Certificate Requirements

  • Server certificate must include SANs (Subject Alternative Names) for the service DNS names
  • Both certificates should be valid for at least as long as you plan to run the cluster
  • No automatic renewal - you are responsible for rotating certificates before expiry

Related Features

The CNPG skip-initdb plugin is part of a larger persistent data reuse solution. Other components include:

NFS Export Reuse

When relaunching Galaxy instances, the NFS provisioner may report "insufficient space" even when existing data should be reused. The playbook automatically:

  • Detects existing Galaxy NFS exports (by checking for objects subdirectory)
  • Creates a static PV pointing to the existing export
  • Binds the Galaxy PVC to the static PV

RabbitMQ Credential Synchronization

When RabbitMQ data is preserved across relaunches, credential mismatches can occur.
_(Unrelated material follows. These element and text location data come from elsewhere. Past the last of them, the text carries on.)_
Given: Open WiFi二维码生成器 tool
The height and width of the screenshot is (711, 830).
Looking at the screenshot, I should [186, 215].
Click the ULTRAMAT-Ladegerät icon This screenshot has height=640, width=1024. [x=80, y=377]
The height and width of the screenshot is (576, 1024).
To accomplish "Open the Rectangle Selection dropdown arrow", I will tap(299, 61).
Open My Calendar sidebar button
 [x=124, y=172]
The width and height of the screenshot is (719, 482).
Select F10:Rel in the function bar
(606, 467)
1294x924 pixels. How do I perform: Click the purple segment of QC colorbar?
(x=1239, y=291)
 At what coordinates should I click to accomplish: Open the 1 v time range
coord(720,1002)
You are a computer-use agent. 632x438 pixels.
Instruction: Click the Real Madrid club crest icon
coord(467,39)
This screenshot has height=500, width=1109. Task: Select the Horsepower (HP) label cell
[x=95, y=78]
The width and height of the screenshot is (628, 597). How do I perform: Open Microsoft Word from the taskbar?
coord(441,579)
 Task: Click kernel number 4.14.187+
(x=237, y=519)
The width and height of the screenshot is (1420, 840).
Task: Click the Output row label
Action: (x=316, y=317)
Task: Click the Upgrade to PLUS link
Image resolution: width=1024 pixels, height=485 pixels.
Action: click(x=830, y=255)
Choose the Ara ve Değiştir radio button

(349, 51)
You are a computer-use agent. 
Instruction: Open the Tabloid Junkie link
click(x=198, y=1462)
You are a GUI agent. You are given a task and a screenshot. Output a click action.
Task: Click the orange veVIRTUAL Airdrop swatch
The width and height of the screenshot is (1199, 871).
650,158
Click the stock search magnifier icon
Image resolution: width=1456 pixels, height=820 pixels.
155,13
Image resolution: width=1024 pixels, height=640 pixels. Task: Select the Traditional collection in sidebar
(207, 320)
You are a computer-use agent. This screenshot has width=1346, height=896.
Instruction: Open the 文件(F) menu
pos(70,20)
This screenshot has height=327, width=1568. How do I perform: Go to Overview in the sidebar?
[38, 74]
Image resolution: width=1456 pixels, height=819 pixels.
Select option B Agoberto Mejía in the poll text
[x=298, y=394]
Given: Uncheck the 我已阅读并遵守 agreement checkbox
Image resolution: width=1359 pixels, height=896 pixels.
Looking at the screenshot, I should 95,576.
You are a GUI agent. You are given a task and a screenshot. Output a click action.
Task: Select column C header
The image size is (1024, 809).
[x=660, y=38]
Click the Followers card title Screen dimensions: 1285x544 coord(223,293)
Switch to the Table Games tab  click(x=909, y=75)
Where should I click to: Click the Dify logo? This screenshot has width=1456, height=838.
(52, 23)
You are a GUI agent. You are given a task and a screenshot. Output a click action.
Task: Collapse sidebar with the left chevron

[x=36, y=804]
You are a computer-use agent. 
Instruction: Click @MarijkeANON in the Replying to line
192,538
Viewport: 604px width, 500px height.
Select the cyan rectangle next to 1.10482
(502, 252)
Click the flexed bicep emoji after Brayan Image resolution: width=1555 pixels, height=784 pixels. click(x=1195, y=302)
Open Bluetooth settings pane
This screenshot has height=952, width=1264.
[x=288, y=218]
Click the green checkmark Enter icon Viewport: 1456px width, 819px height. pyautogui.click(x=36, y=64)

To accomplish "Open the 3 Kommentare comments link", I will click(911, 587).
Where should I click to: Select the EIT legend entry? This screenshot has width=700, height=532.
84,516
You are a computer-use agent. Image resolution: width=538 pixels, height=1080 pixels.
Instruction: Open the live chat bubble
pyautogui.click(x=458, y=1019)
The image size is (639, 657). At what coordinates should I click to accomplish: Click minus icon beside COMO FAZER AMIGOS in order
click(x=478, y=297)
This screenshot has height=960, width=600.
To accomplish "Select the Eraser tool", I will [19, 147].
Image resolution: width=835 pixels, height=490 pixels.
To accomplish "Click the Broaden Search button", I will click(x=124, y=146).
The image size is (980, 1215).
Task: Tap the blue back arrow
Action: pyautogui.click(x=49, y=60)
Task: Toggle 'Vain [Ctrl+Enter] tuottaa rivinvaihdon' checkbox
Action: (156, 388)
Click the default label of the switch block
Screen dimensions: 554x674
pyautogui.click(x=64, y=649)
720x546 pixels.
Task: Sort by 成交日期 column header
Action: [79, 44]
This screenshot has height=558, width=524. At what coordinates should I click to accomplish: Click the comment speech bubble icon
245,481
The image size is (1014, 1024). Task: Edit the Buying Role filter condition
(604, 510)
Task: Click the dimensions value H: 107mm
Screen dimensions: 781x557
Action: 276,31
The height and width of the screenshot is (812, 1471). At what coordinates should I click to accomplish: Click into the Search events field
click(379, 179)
The playbook automatically:

  • Checks if the expected RabbitMQ user exists
  • Creates the user with administrator permissions if missing

Configuration Variable

Galaxy restoration is controlled by a single variable:

# Control all restoration behavior with one variable
restore_galaxy: false
# Values:
#   false (default) = Fresh installation
#   true            = Auto-detect and restore

This variable controls:

  • Galaxy PVC restoration (NFS data)
  • PostgreSQL database restoration (CNPG plugin)
  • RabbitMQ credential synchronization

When set to true, all persistent data features are automatically activated.